Wednesday, 4 November 2009

No more stuttering

Today, as some of you guessed from my teaser yesterday, I finished implementing on-disk buffering in Totem, using playbin2's new features.

Using Totem in master with this gstreamer patch, Totem will start playing back videos as soon as enough buffering has been done on disk.

Note that this will only work for QuickTime and FLV streams, but that means that the YouTube Totem plugin and streaming trailers from Apple's website just got better, and should allow us to implement stream saving very soon.

Wednesday, 6 May 2009

An era comes to an end

I'm not changing jobs, or getting married, it's all a bit more important than that.

Totem's xine-lib backend is now gone in git master, for GNOME 2.28.

The GStreamer boys have come forward, fixed a lot of bugs, and implemented new features, which means that the GStreamer backend was getting held back by the features of the xine-lib backend.

Oh, and before people start complaining:
  • this is only in the development branch for now
  • if you haven't filed a bug about whatever problem the GStreamer backend caused for you, you're not allowed to complain

Saturday, 23 February 2008

gnome-bluetooth nearly dead

After the fun time debugging, I started implementing ObexPush in gnome-user-share, pretty much as planned. Code's in SVN. Next up are notifications, and asking whether to accept transfers for each session.

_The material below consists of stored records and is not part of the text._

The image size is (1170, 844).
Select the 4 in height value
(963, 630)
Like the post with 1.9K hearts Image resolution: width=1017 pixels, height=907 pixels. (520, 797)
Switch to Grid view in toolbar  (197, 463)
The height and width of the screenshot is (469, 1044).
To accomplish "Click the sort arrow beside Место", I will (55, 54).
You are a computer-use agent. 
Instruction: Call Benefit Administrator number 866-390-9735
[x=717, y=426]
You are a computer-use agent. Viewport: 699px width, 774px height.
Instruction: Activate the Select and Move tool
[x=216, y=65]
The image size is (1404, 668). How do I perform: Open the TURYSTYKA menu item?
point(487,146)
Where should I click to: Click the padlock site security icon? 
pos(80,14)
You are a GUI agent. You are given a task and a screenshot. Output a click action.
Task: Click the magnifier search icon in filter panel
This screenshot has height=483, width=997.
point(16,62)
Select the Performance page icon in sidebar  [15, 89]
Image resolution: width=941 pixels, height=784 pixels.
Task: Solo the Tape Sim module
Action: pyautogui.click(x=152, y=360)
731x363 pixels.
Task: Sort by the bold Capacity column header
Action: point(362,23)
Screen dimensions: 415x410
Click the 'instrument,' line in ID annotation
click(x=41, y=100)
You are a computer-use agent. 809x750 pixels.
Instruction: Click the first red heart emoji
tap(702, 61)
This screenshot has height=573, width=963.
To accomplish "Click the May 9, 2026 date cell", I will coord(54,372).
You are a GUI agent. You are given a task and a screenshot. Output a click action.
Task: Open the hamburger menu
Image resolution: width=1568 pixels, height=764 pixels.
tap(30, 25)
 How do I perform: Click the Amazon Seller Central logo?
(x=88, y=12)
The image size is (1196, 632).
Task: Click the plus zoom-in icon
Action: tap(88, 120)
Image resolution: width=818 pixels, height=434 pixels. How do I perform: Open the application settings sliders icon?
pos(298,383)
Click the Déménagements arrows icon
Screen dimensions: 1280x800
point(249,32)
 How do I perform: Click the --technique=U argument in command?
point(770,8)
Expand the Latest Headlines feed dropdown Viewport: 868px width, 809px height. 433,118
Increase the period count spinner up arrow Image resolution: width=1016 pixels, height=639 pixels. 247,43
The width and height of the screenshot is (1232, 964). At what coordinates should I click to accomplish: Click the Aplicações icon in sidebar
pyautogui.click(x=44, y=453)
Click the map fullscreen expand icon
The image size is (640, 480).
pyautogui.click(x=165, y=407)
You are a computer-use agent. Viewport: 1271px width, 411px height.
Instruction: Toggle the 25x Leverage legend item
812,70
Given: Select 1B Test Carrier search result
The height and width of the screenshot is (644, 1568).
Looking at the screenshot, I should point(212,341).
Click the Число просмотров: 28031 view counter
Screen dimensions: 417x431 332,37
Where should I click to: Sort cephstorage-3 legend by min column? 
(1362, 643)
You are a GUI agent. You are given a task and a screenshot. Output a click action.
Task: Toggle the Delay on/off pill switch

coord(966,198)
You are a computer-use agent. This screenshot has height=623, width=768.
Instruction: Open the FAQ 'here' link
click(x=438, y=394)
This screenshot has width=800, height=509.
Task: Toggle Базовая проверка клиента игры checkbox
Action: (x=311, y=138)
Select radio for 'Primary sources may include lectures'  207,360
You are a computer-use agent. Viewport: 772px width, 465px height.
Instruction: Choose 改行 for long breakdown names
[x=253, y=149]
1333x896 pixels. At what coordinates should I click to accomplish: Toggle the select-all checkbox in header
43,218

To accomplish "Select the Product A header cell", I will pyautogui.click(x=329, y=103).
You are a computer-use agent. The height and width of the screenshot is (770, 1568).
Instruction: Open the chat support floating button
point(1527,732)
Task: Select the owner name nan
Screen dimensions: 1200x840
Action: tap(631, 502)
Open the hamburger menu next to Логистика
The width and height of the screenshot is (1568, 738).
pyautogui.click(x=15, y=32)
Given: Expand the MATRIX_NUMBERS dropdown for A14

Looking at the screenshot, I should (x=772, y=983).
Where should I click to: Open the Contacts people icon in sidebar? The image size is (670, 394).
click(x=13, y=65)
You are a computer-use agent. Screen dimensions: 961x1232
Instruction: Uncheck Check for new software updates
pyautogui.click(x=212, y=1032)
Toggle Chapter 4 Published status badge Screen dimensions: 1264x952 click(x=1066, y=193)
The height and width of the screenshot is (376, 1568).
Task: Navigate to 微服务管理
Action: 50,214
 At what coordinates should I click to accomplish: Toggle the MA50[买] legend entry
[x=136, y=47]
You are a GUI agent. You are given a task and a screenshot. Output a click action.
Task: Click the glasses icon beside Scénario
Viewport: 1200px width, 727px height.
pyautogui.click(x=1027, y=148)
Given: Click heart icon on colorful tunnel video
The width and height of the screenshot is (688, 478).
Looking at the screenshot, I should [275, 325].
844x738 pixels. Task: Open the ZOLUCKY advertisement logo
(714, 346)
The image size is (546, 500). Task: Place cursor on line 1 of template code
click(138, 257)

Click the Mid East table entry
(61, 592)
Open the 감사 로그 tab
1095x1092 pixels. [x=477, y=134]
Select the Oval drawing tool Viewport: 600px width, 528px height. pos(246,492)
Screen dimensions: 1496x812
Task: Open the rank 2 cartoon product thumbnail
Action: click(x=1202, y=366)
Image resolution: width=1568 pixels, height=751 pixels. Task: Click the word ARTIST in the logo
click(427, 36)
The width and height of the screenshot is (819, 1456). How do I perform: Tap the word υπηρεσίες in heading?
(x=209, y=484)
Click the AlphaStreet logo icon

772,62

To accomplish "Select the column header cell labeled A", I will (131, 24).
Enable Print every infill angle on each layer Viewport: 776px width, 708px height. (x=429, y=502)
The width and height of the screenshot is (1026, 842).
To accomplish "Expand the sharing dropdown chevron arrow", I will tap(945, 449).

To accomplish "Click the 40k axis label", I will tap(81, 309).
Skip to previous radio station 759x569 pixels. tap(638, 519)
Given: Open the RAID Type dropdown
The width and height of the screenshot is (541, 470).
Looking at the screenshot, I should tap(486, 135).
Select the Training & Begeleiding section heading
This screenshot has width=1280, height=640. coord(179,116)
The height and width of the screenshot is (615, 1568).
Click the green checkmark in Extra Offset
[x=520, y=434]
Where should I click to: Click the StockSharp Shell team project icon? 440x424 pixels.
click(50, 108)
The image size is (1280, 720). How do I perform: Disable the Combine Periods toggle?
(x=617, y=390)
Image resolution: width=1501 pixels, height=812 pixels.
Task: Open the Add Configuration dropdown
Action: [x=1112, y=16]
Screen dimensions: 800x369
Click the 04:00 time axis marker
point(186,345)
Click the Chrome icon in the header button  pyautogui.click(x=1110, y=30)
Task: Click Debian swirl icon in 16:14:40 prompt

My little transfer just got started

I also committed the new goom visuals to gst-plugins-good. Better visuals, MMX, SSE2 and Altivec optimisations (I think). Get it from CVS while it's hot!

Hot chips, yummy

Saturday, 16 February 2008

Much more TLA!

I'm on holidays ATM, but at a friend's place, and he's got a Freebox with TV-over-ADSL. That allowed me to test and fix the Cone (see where the name comes from?) plugin of Totem to have a good enough VLC-compatibility to handle the page. Details over in Bugzilla.

Late night French TV using Totem

PS: Vuntz owes me.

Monday, 11 February 2008

New TLA features!

Totem GStreamer in SVN got 2 new acronym-laden features.

First is DVD playback. Unfortunately, we still don't do menus, but now you'll be able to play the films on your DVD. The support is on-par with the old GStreamer 0.8 code. Thanks to Tim for the guidance in writing this code.


Second one is DVB support. Zaheer did all the heavy lifting getting the code into GStreamer. Now you should be able to watch TV on your computer using Totem, given a channels.conf file was created. More info in the DVB section the Totem website.

Screenshot courtesy of Zaheer

Tuesday, 16 October 2007

Audio preview

After gentle poking by Matthias, I cooked up a patch that allows the sound preview to work again for Fedora 8. It will hit rawhide shortly.

Make sure Enable software mixing is enabled in the Sound preferences, and that sound previews are enabled in the file manager prefs. Obviously, you'd want pulseaudio running rather than esd, if you
don't want to tear your hair out when playing video.